マハタナ男爵と呼ばれた男は、あっという間に白い空間に呑まれて見えなくなった。
「アルフィードは、死んでしまうし。王子であり″守人″である者の伯父という地位に付けるはずだったのに。」
血走った目をして歪んだ笑みを浮かべて呟く姿に、ハイルドは背筋が寒くなる。
「王太子が自分の息子にまで、祝福を与えるとは。」
ふうと大きく息を吐きながら、ローヒカ伯は、ボサボサになった髪をかきあげた。体を揺らしながら、何かぶつぶつ呟いる。
「お前か、全ての元凶は。」
ハイルドは、キッとローヒカ伯を睨み付けた。
「私が元凶?″守人″のことをちゃんと理解していなかった愚かな王家の責任でしょう。」
ローヒカ伯は、血走った目を細め、ハイルドを見下す。
「お前が、レーライトとアリミアが通じていると、嘘を王太子妃に吹き込んだのだろう!!だから、子が出来たと。」
「あ、そのことですか?」
ローヒカ伯は、虚を突かれた顔をして、すぐに可笑しそうに笑った。
「確かに思いあってましたよ。肉体関係は無かったようですけど。」
頻繁に会いに来ていると聞いて、どう考えるかは本人次第でしょう?
私のせいではないと笑うローヒカ伯に、ハイルドは悲しげに眉を寄せた。
「だから、王太子妃は、強い嫉妬からガゥダを生み出してしまった。″守人″であるアリミアと加護を受けているレーライトには、祝福が効かない。だから、アリミアと同じ赤を持つアルフィードが祝福された。」
ローヒカ伯の笑い声が止まった。

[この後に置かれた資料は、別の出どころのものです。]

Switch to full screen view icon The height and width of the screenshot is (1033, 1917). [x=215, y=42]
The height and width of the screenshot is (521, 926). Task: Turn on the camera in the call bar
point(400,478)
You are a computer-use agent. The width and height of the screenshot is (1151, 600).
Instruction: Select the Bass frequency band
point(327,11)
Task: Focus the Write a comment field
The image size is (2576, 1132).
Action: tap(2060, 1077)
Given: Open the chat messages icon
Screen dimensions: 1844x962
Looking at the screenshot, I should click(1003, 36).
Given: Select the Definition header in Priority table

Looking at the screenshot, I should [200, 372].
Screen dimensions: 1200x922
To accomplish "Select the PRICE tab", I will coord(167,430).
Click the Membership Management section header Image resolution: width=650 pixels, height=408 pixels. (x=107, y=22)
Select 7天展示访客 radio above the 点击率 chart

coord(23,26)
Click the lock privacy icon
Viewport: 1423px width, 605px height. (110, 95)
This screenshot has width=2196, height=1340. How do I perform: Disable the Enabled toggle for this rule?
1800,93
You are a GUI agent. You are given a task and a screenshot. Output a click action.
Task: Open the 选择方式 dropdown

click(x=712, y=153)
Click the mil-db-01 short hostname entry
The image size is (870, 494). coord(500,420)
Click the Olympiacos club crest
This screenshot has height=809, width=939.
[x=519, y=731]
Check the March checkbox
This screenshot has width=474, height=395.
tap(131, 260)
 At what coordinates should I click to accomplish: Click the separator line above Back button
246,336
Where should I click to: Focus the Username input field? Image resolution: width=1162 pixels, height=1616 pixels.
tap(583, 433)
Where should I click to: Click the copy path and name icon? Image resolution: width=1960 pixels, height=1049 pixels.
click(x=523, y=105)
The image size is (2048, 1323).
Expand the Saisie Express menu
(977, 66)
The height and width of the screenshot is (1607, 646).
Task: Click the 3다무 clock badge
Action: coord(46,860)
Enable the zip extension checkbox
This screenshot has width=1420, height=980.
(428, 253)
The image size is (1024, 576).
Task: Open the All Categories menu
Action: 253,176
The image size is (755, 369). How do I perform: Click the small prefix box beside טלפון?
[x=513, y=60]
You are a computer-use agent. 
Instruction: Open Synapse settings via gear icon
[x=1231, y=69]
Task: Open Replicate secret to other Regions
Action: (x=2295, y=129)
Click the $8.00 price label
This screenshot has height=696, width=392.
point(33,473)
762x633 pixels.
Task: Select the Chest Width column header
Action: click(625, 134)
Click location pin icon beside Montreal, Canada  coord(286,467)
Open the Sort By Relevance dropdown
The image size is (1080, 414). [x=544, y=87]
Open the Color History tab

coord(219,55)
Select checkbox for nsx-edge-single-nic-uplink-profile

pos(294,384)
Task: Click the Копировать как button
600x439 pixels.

血走った目を大きく開き、ハイルドを凝視する。
「バカな、何故、ミューミアがそんなことを。アルフィードが死んだら、元も子もないのに?」
「レーライトがアルフィードを大切にしているのは、″守人″となる赤色が入った目をしているからだと思い込んだからだ。
王太子妃は、″守人″に繋がる全てを憎んだ。
ガゥダが、アルフィードの腹から出てきたのがその証拠だ。」
魔物が人の体から出てくるコトがあるのは、魔物を生み出した者か、祝福を受けた者だけだ。
まだ幼いアルフィードが、ガゥダを生み出すほどの負の心を持っているようには思えない。